De esta forma quedaron firmes las penas a prisión perpetua para «Larry» Figueroa y Alvarez; y la sentencia a 21 años para Maidana.

Las defensas de estos tres habían presentado un recurso extraordinario ante la Corte, que fue rechazado y por ello se originó la queja, luego de que en octubre de 2015, la sala III de la Cámara Federal de Casación Penal (CFCP), integrada por Mariano Borinsky, Liliana Catucci y Eduardo Riggi, confirmó las diez condenas impuestas en primera instancia.

En aquella oportunidad, la CFCP dejó firmes las perpetuas para Figueroa y Alvarez y también las del herrero Richard Souto (49), Néstor Maidana (28) y Damián Sack (29); y las sentencias a 24 años para Ana Moyano (43), 17 para Jennifer Souto Moyano (23), 19 para Celeste Moyano (31), 21 para Maidana y 18 para Elias Vivas (20).

Además, los camaristas ordenaron realizar un nuevo juicio oral para Alexia Souto Moyano (20), quien había sido absuelta en abril de 2013 por el Tribunal Oral Federal (TOF) 3 de San Martín, y que este segundo debate esté a cargo de otros jueces.

Esta chica es una de las hijas de la familia encabezada por Richard Souto y Ana Moyano, dueños del inmueble de la localidad bonaerense de Benavídez, en el norte del conurbano, donde había un galpón en el que funcionaba un taller de herrería y en el que fue retenida y ocultada la víctima.

Para la camarista Catucci, el tribunal de primera instancia «no ha dado razón suficiente para la exclusión» de las declaraciones indagatorias de tres de los acusados y de una testimonial, «de las que se desprende que el día del secuestro A. Y. S. (por Alexia) estuvo en su domicilio de la calle Sarmiento y Patricios , en el que habitaba junto a sus padres y hermana», y de la que se podía ver lo que ocurría en el taller, situado en la parte delantera del terreno.

En su voto, al que se adhirieron Riggi y Borinsky, Catucci rechazó todos los recursos planteados por los defensores, entre ellos, la nulidad del testimonio de Andrea Celeste Soverón Quintana, quien al momento del hecho era menor de edad y pareja de Alvarez; y de la declaración del testigo de identidad reservada -luego revelada en el debate oral- Jorge López.

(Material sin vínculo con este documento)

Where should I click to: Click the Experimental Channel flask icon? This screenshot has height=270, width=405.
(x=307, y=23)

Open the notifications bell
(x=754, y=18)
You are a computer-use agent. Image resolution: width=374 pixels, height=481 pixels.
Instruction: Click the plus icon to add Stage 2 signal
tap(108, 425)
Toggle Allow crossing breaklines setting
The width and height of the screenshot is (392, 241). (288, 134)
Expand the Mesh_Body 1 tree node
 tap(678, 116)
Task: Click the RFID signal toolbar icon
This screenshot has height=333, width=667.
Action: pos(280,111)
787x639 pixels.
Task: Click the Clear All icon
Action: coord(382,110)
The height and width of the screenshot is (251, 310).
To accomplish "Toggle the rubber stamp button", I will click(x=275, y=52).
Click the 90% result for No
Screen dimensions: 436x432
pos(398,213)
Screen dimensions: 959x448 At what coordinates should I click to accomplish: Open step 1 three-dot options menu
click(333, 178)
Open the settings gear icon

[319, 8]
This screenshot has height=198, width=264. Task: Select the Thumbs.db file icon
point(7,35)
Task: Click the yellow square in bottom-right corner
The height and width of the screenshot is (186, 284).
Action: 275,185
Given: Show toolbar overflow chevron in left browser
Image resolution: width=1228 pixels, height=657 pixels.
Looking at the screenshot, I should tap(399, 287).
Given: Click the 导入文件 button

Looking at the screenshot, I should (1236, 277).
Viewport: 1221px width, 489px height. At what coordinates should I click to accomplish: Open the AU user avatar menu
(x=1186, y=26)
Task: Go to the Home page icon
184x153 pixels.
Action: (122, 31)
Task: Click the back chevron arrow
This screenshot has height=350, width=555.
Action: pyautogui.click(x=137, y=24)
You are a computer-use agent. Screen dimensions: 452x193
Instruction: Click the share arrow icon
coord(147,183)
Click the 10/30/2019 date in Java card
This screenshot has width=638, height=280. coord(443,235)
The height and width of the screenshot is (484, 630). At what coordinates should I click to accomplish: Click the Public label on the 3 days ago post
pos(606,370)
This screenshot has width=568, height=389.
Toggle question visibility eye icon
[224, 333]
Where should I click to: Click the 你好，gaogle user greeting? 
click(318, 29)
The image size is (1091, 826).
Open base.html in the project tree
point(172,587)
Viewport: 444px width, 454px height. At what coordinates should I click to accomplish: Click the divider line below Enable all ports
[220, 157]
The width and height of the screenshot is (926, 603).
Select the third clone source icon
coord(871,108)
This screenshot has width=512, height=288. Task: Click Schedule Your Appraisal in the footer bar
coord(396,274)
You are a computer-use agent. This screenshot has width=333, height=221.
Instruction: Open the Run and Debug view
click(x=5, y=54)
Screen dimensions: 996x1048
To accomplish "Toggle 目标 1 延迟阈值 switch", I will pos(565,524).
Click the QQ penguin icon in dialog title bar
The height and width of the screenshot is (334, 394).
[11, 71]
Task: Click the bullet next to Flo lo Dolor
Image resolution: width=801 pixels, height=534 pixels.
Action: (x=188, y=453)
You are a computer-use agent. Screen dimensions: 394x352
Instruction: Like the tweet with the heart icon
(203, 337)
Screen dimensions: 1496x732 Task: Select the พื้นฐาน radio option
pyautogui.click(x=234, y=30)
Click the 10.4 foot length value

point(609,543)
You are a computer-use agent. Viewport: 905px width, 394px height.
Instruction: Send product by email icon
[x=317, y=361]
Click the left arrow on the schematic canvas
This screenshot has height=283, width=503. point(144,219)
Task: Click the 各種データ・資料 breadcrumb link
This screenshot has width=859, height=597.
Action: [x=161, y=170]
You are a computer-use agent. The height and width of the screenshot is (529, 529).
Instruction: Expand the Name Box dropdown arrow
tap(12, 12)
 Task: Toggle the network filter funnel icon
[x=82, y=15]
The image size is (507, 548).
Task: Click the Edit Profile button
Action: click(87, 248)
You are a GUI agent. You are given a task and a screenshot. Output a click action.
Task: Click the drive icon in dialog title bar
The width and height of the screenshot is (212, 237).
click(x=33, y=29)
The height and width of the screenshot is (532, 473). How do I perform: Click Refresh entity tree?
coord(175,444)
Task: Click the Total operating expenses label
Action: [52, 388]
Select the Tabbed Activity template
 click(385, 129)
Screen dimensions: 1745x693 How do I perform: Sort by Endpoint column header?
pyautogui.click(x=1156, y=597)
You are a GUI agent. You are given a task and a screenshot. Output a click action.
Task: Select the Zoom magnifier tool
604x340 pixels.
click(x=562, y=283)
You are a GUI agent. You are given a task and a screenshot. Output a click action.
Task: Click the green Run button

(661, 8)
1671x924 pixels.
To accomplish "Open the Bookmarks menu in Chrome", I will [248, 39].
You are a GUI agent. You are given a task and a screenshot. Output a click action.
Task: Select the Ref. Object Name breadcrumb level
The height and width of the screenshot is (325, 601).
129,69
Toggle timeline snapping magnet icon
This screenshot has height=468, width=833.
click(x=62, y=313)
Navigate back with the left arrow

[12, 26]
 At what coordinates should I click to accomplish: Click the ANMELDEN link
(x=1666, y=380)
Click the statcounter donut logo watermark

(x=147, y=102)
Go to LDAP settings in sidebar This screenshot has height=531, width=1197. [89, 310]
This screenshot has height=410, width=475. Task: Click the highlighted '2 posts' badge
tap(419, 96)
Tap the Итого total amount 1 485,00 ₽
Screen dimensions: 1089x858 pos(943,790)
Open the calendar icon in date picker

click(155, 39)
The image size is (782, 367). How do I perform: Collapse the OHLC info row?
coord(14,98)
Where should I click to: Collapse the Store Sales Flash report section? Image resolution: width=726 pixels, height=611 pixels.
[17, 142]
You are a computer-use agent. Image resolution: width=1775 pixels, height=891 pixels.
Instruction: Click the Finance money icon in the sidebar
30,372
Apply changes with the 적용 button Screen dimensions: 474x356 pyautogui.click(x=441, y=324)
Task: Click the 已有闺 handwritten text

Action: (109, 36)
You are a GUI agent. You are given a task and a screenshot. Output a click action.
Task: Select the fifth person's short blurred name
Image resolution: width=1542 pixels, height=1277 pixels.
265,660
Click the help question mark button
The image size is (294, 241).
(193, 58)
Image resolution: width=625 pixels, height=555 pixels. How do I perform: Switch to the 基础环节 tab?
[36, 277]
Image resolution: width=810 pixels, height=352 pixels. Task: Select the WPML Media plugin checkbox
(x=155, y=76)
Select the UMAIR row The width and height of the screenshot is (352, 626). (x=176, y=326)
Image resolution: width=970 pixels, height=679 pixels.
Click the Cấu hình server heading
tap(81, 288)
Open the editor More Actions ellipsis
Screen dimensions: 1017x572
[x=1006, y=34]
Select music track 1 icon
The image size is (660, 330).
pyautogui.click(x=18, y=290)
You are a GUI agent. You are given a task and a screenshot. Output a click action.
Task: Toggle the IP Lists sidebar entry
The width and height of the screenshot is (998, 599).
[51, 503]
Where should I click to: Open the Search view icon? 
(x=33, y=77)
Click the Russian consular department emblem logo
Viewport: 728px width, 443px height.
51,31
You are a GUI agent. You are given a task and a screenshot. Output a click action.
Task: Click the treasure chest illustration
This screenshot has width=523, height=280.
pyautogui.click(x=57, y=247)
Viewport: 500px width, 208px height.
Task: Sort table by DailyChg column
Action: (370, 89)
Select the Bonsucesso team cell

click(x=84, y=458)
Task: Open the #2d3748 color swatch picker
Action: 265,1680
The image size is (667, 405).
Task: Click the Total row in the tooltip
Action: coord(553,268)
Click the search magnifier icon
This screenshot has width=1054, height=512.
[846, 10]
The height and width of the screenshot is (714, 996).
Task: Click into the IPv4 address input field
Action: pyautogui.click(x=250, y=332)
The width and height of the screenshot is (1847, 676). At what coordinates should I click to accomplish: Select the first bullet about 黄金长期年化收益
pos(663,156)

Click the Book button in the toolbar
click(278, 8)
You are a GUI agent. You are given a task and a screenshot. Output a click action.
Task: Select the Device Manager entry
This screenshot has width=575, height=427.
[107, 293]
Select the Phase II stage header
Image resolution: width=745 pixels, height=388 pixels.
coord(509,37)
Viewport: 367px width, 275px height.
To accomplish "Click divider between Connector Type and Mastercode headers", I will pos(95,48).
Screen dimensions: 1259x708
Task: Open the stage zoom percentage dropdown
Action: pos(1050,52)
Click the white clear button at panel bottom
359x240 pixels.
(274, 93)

Para la Cámara, los dichos de la chica eran válidos ya que no se comprobó que existiese una relación de concubinato con Alvarez que le impidiese legalmente que ella declarase en contra de él, tal como planteó la defensa.

Es que la declaración de esta chica fue «vital» para la Justicia ya que declaró que Alvarez salía a «delinquir armado» y que la llamó por teléfono y le dijo «que habían tenido que chupar a uno, que tenían un chancho, que tenía 16 años», y que la noche siguiente su pareja le comentó que habían tenido «problemas» porque «se le escapó el guacho» y que «lo había visto todo el barrio».

Mientras que el testigo López declaró que era «amigo» de Alvarez y Figueroa y que éstos le contaron que habían secuestrado a un chico junto a Néstor Maidana y Sack y que lo tuvieron cautivo en un galpón de Benavídez de donde el chico se escapó pero que lo volvieron a capturar y se lo llevaron en un auto.

Y la Cámara destacó que el testigo afirmó, a pesar de estar amenazado por familiares de los acusados, que una vez que la víctima fue recapturada y vuelta al lugar de encierro, «parte de sus captores decidieron poner fin a la vida del mismo, evitando de tal modo ser identificados por el joven de recuperar su libertad».

Los camaristas coincidieron con el TOF en que las pruebas testimoniales y científicas acreditaron que Néstor Maidana realizó los llamados extorsivos a la familia Berardi y que hubo «un plan delictivo común» y una «división de roles» entre todos los imputados.

«Además, el estudio de dermotest positivo para residuos de deflagración de pólvora, obtenido en ambas manos de Richard Souto, indica que el nombrado al menos en una oportunidad disparó el arma homicida», agregó Catucci.

Matías Berardi (16) fue secuestrado el 28 de septiembre de 2010 cuando volvía de un baile de estudiantes en la Capital Federal a su casa en Ingeniero Maschwitz y fue secuestrado al bajar de una combi en una estación de servicio de las rutas 26 y Panamericana.

Si bien los captores llegaron a pedir un rescate de 30.000 pesos, no hubo ningún pago porque al día siguiente, la víctima fue asesinado de un balazo y arrojado en su descampado de Campana.